#### Text extract

Biography: The Greatest Hits is the first greatest hits compilation album by British recording artist Lisa Stansfield. Released by Arista Records on 3 February 2003, it features seventeen tracks, hits and rare songs, including: "All Around the World", "This Is the Right Time" "Change", "All Woman", "The Real Thing" and "Never, Never Gonna Give You Up". The album, which garnered positive reviews from music critics, peaked at number three in the United Kingdom and was certified Gold.

Background
In June 2001, Stansfield released Face Up, her final studio album with Arista Records. The obligatory compilation, Biography: The Greatest Hits was issued in February 2003. Four months later, Arista Records remastered all of Stansfield's studio albums and re-released them with bonus tracks. The Complete Collection box set was also issued at the same time.

Content
The European edition of Biography: The Greatest Hits includes three songs from Affection ("This Is the Right Time", "All Around the World", "Live Together"), four tracks from Real Love ("Change", "All Woman", "Time to Make You Mine", "Set Your Loving Free"), three songs from So Natural ("In All the Right Places", "So Natural", "Little Bit of Heaven"), two tracks from Lisa Stansfield ("The Real Thing", "Never, Never Gonna Give You Up") and one song from Face Up ("Let's Just Call It Love"). It also contains few non-album tracks: "People Hold On" (from Coldcut's album, What's That Noise?), "Down in the Depths" (from charity compilation, Red Hot + Blue), "Someday (I'm Coming Back)" (from The Bodyguard: Original Soundtrack Album) and "These Are the Days of Our Lives" (from charity EP, Five Live). The North American edition includes "You Can't Deny It" and "Never Gonna Fall" instead of "Little Bit of Heaven" and "Set Your Loving Free". In Europe, limited edition with bonus remix CD was also issued. Biography: The Greatest Hits was released simultaneously on DVD which includes most of Stansfield's music videos and a bonus material.

#### Instruction 1
Answer these questions using the Biography: The Greatest Hits text:
(a) On what date did Arista Records release the compilation?
(b) In what month and year did Stansfield release Face Up?
(c) How many tracks from Real Love appear on the European edition?
#### Instruction 2
Translate this sentence from the Biography: The Greatest Hits text into Spanish: "The Complete Collection box set was also issued at the same time."
#### Instruction 3
Pick up the text on the Lisa Stansfield compilation album right after its final sentence and carry it forward.
The material that comes next has no connection to the compilation album text.

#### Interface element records

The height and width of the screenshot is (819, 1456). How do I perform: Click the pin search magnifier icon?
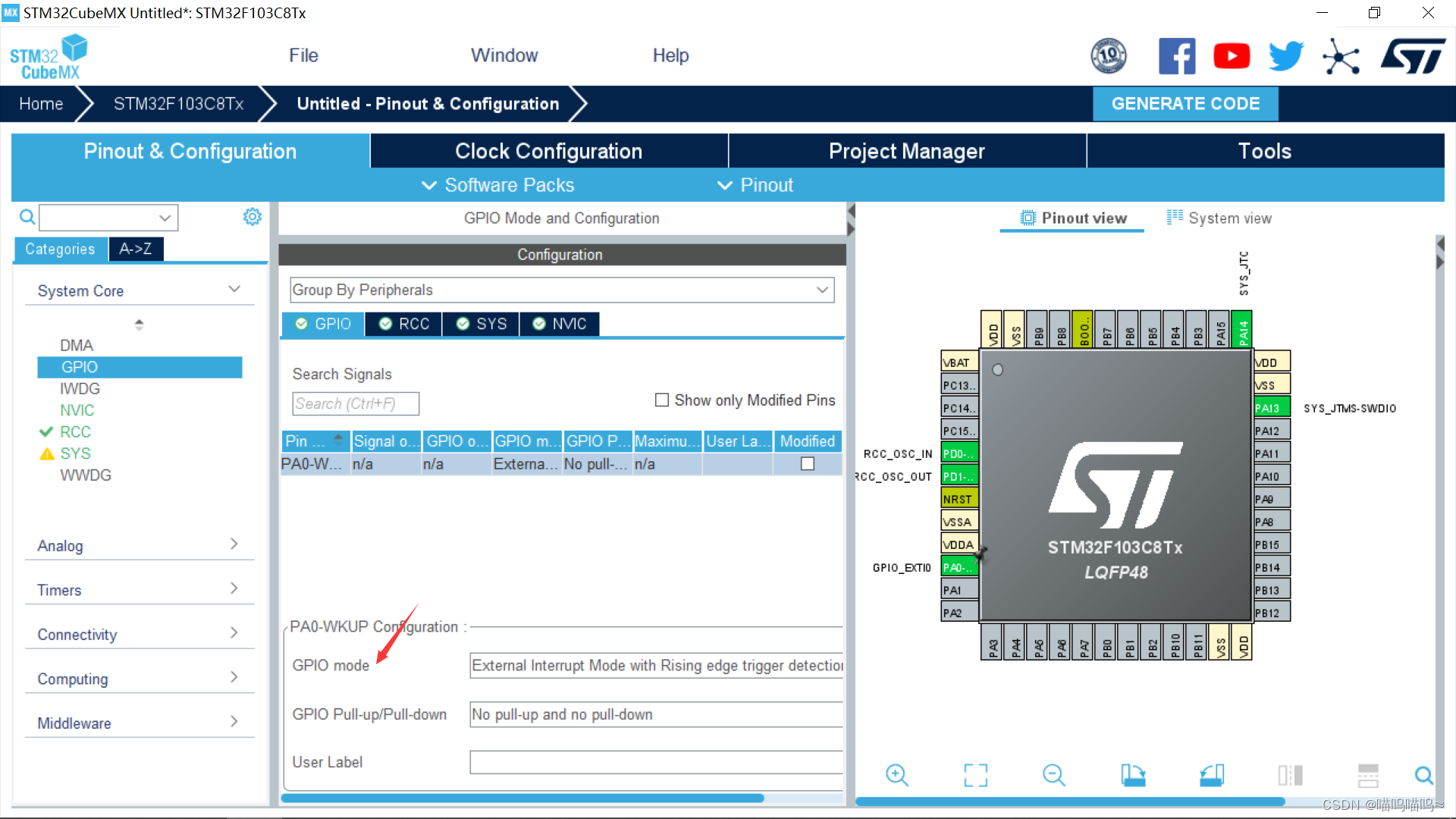(x=1423, y=775)
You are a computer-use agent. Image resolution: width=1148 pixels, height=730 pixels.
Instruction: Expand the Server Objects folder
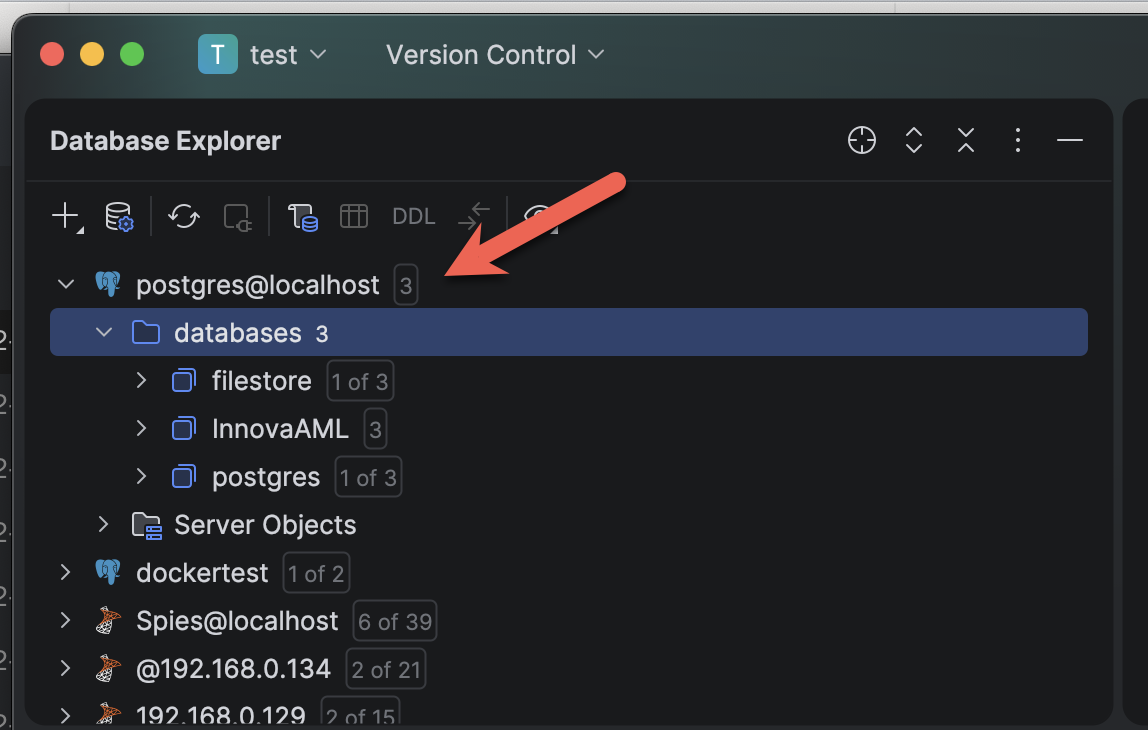pyautogui.click(x=103, y=525)
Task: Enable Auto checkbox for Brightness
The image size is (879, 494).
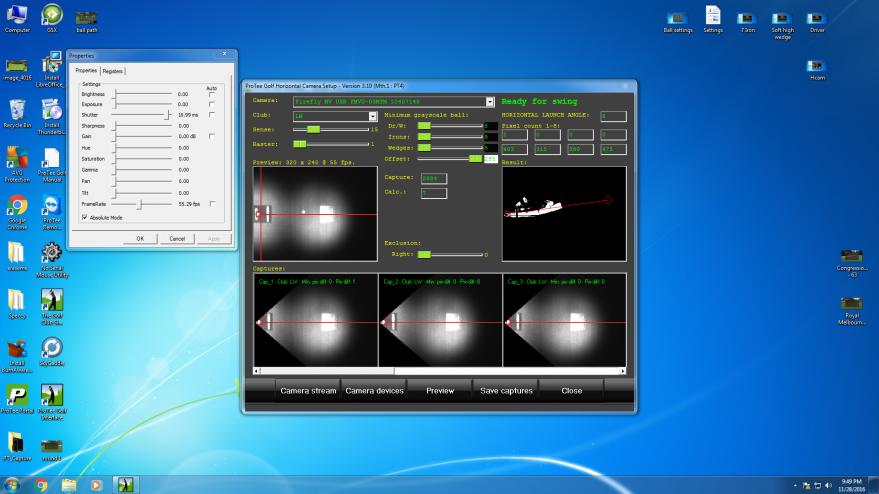Action: point(211,93)
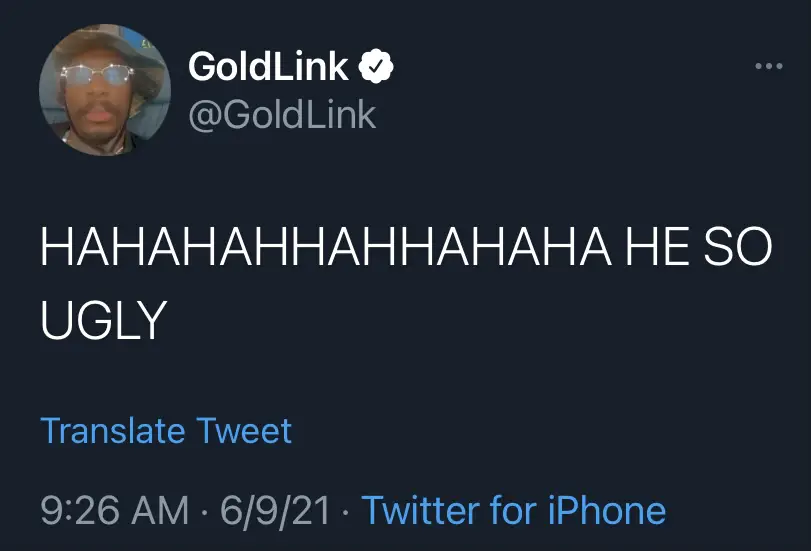Click the word UGLY in the tweet

pyautogui.click(x=101, y=320)
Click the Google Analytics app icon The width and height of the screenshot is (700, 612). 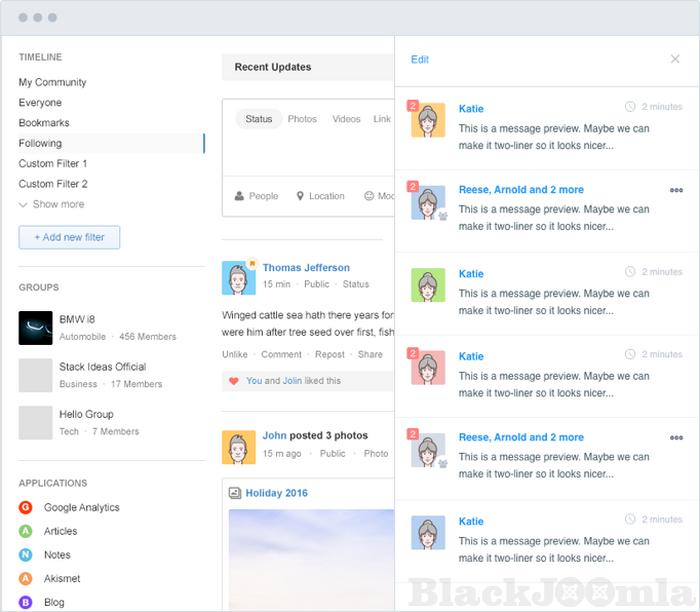coord(26,508)
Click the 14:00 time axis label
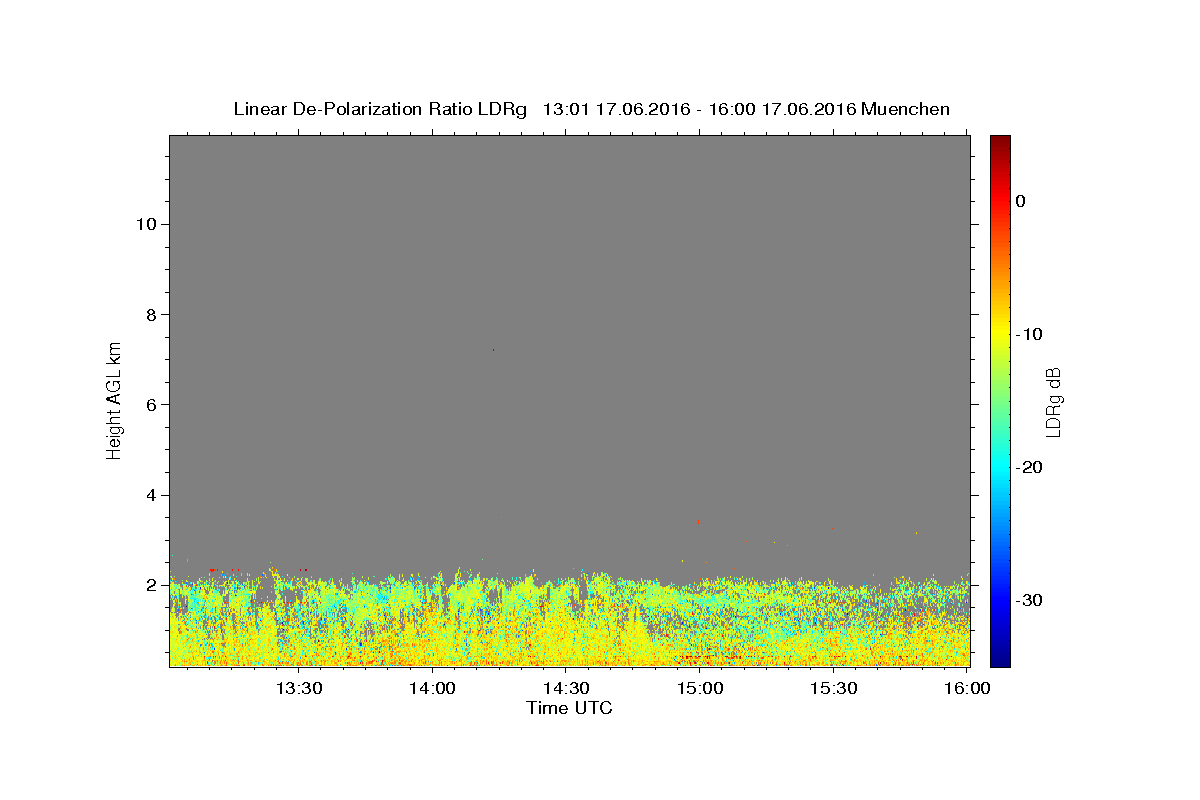 point(432,688)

#### Expected answer 1
(a) 3 February 2003
(b) June 2001
(c) Four

#### Expected answer 2
La caja recopilatoria The Complete Collection también se publicó al mismo tiempo.

#### Expected answer 3
Singles
The album does not include any new recordings. Arista Records issued promotional singles with new remixes of "All Around the World" created by Norty Cotto. The single was released in the United States on 28 April 2003 and reached number thirty-four on the Billboards Hot Dance Club Songs. A remix by Junior Vasquez was also created. In 2014, these remixes of "All Around the World" were included on the deluxe 2CD + DVD re-release of Face Up (also on The Collection 1989–2003).

Critical reception

Biography: The Greatest Hits received positive reviews from music critics. Heather Phares from AllMusic gave the album 4.5 out of 5 stars and wrote that it is a must for die-hard fans and an excellent primer for casual listeners.

Commercial performance
Biography: The Greatest Hits peaked at number three on the UK Albums Chart and at number four in Italy. It also reached top forty in Belgium Flanders. The album was certified Gold in the United Kingdom. The DVD peaked at number twenty in Spain DVDs chart.

Track listing

DVD track listing
 Coldcut feat. Lisa Stansfield – People Hold On
 Lisa Stansfield – This Is The Right Time
 Lisa Stansfield – This Is The Right Time (US version)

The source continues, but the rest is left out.